今年の春、オープンしたばかりの国立新美術館でモネ大回顧展を観た。
国立新美術館とは最近亡くなった黒川紀章が設計したあの有機的な曲面を持つガラス張りの美術館のことだ。
私が出かけた日は平日、しかも雨という天候にもかかわらず大勢の来館者で賑わっていた。
近くには東京ミッドタウンが控えており、そこから流れてくる人も多かった。都心のど真ん中にできると確かに便利はいいが、アートを観に行こうとする純粋な気持ちが削がれるような気がしてどうもいけない。やはり美術館は郊外に造るべきではないかと思ってしまう。
閑話休題。
印象派はとても人気があるアートシーンである。中でもモネは群を抜いている。後期印象派のゴッホと双璧だ。
なぜ人気があるかということだが、モネは目に見える「もの」の形を描いているのではなく、「もの」の存在を象徴させる光を描いているからに他ならない。要するに我々凡人とは視点がまるで違うのだ。言い換えれば、モネはものの存在とは何かといった本質を描きたかったのだ。それはこの大回顧展に並べられた作品を時代順に見ていけばわかる。彼の美に対する飽くなき探究が「存在の本質を描く」というこの一点に集約されていく過程が見てとれるのだ。だから多くの感動を呼んでいるのである。

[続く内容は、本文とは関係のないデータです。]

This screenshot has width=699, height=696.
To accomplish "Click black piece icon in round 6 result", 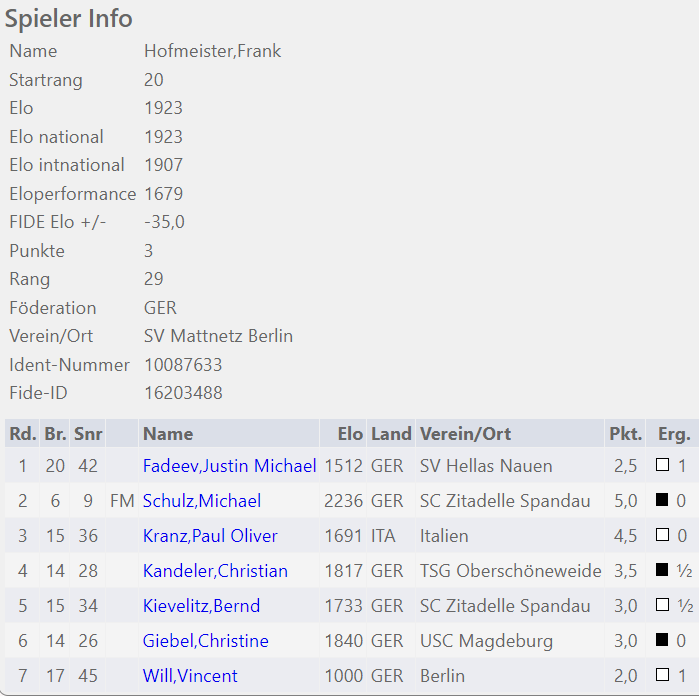I will (x=662, y=640).
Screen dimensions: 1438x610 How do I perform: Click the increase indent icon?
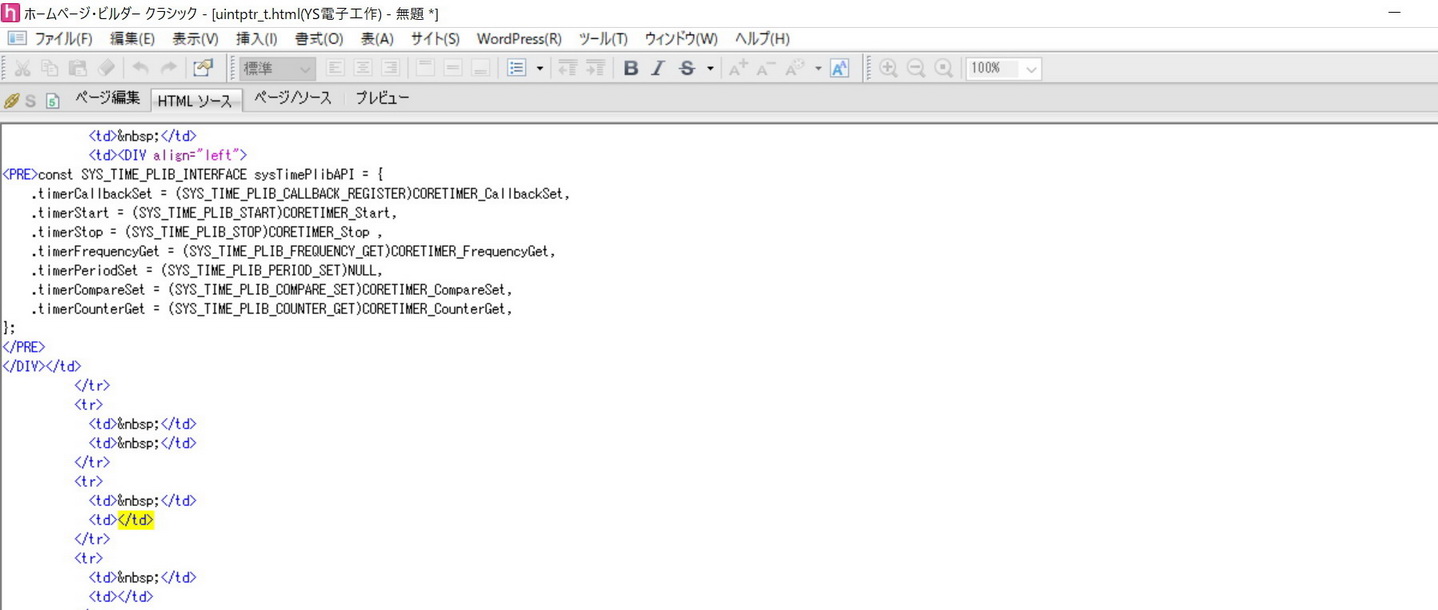595,68
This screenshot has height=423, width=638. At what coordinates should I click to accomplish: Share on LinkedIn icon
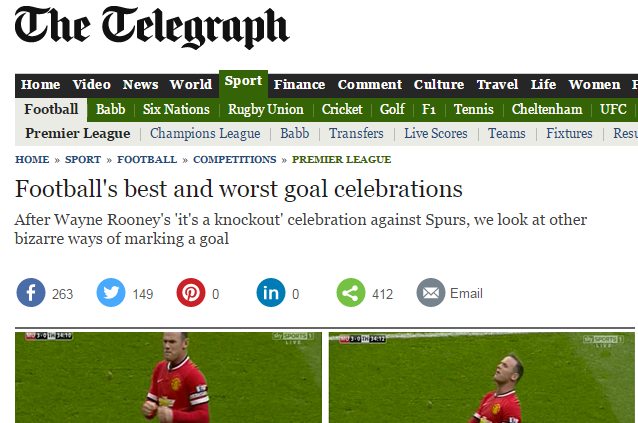(x=271, y=292)
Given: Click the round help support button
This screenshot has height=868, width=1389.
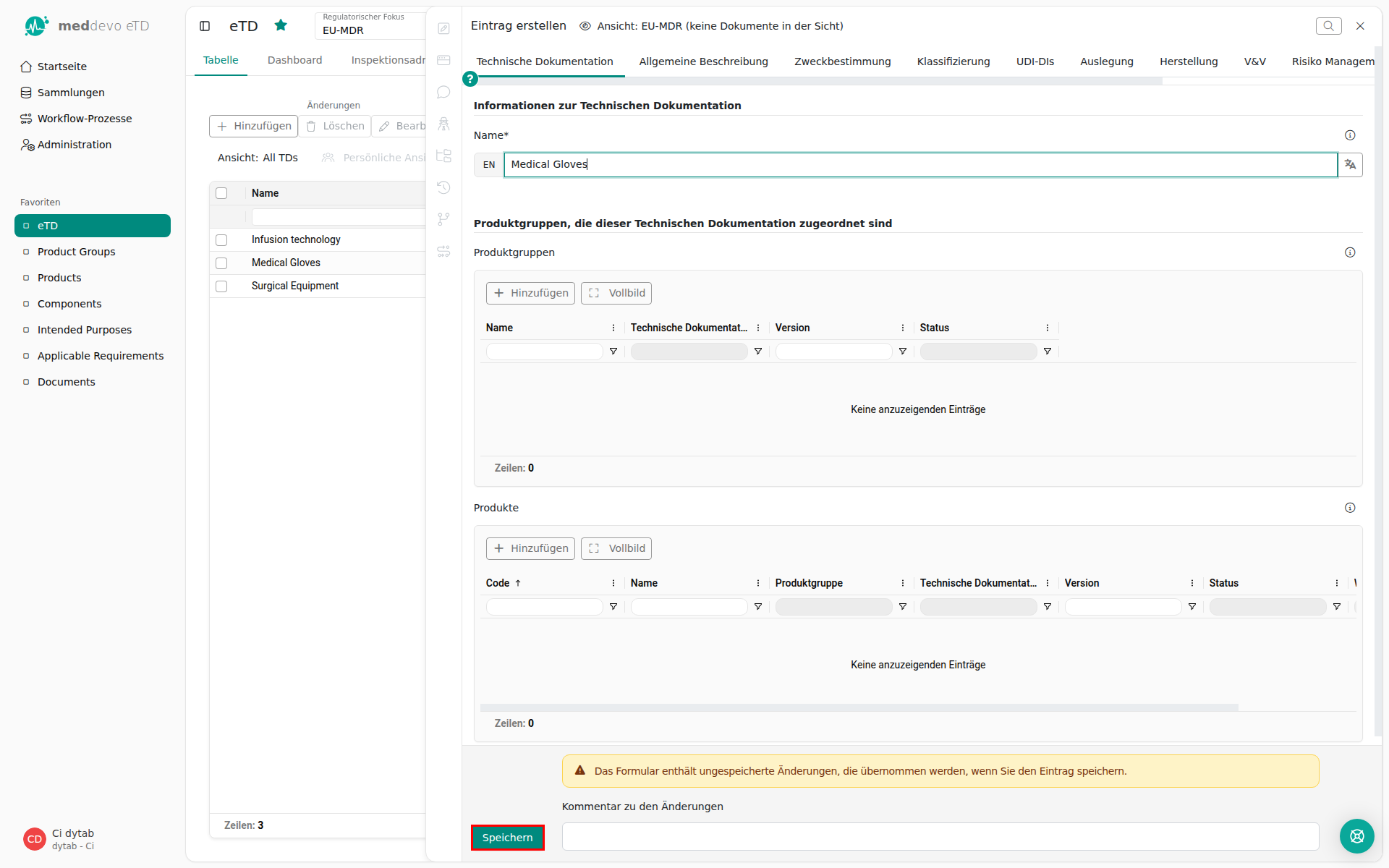Looking at the screenshot, I should 1356,836.
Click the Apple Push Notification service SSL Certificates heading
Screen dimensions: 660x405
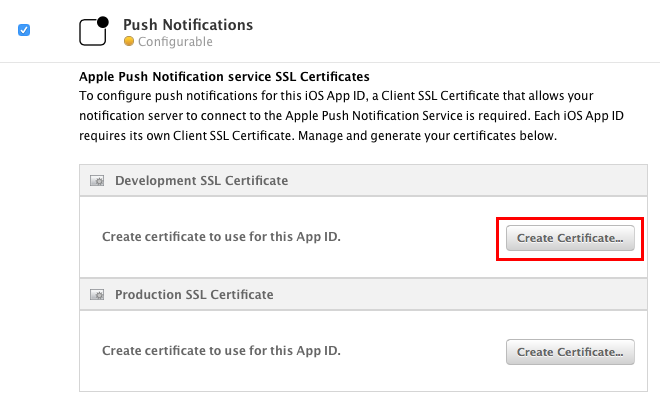224,77
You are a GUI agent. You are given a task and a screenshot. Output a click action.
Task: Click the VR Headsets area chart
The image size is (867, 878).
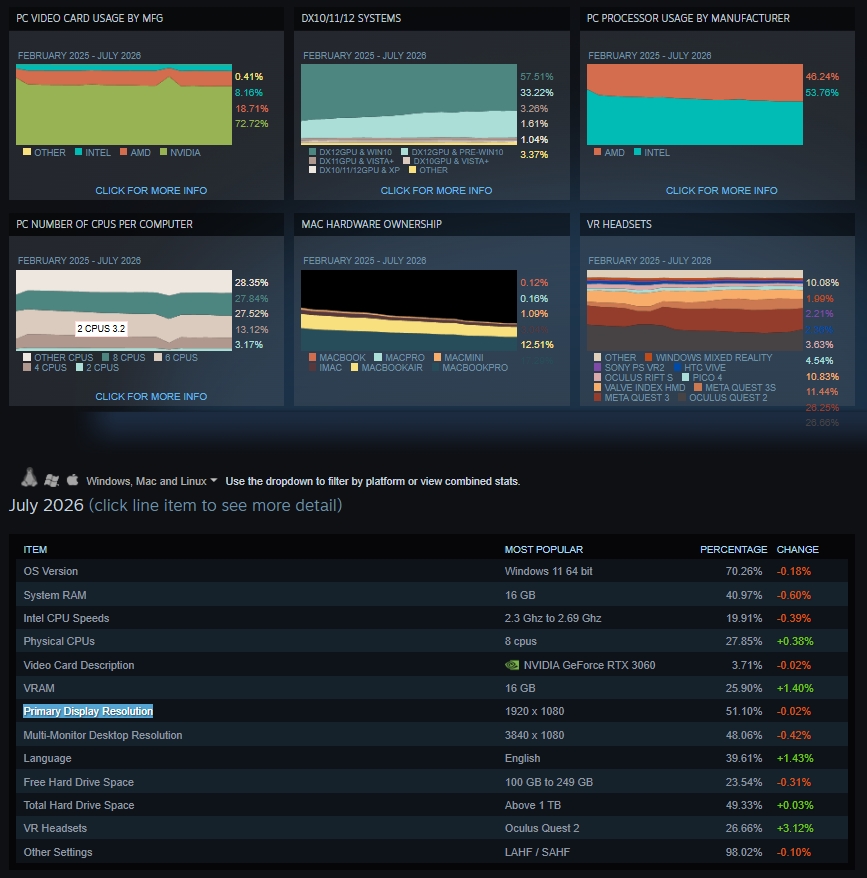coord(694,311)
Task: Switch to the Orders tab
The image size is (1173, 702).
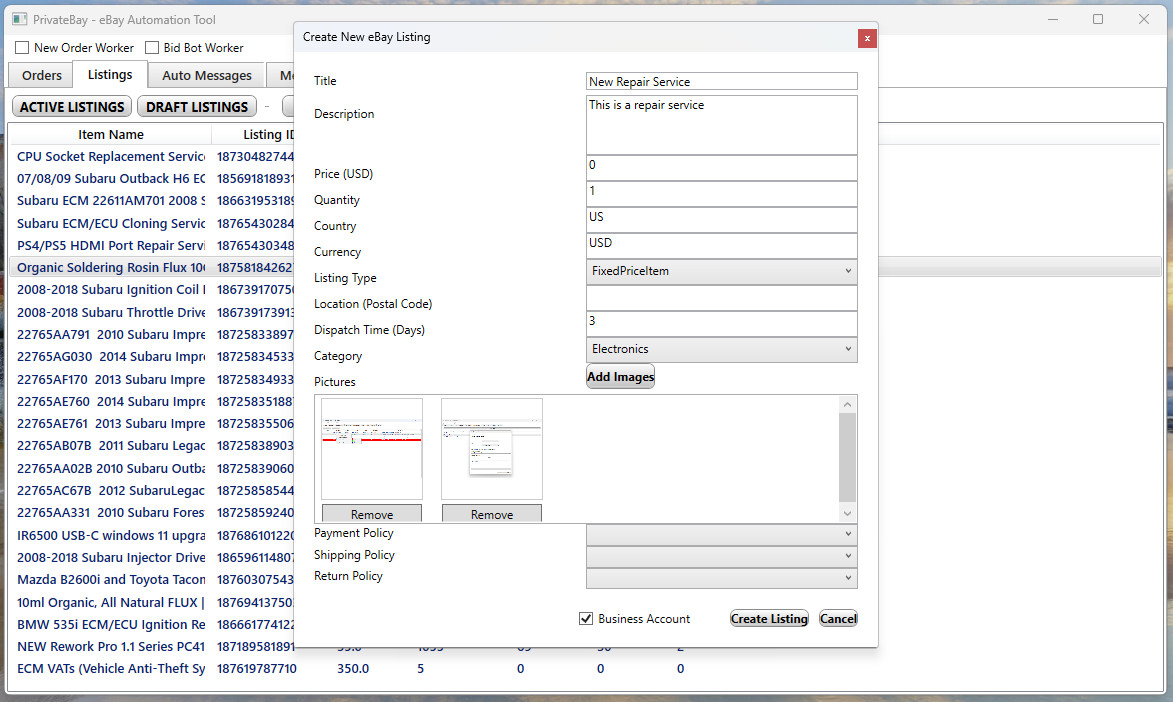Action: point(42,76)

そしてモネが最後に行き着いたのが「睡蓮」の連作である。
彼は水面に反射する光の美しさに魅了されたのだ。この睡蓮のシリーズの中でも特に有名なのが、パリのオランジェリー美術館に所蔵されているこのCDジャケットに掲載された睡蓮である。
リッチー・バイラークはこの作品のサブタイトルに「Richie Beirach Plays Musical Portraits Of Claude Monet」とつけた。
私はこのピアノソロを聴いて理解した。
この音楽はただ単に耳で聴くという行為だけでは不十分で、光あふれる風景を見るように感じなくてはいけないのだ。
もともとピアノソロはあまり好きではなく、リッチー・バイラーク以外にはせいぜいキース・ジャレットくらいしか聴かないが、この作品を通じてその聴き方を学んだような気がしている。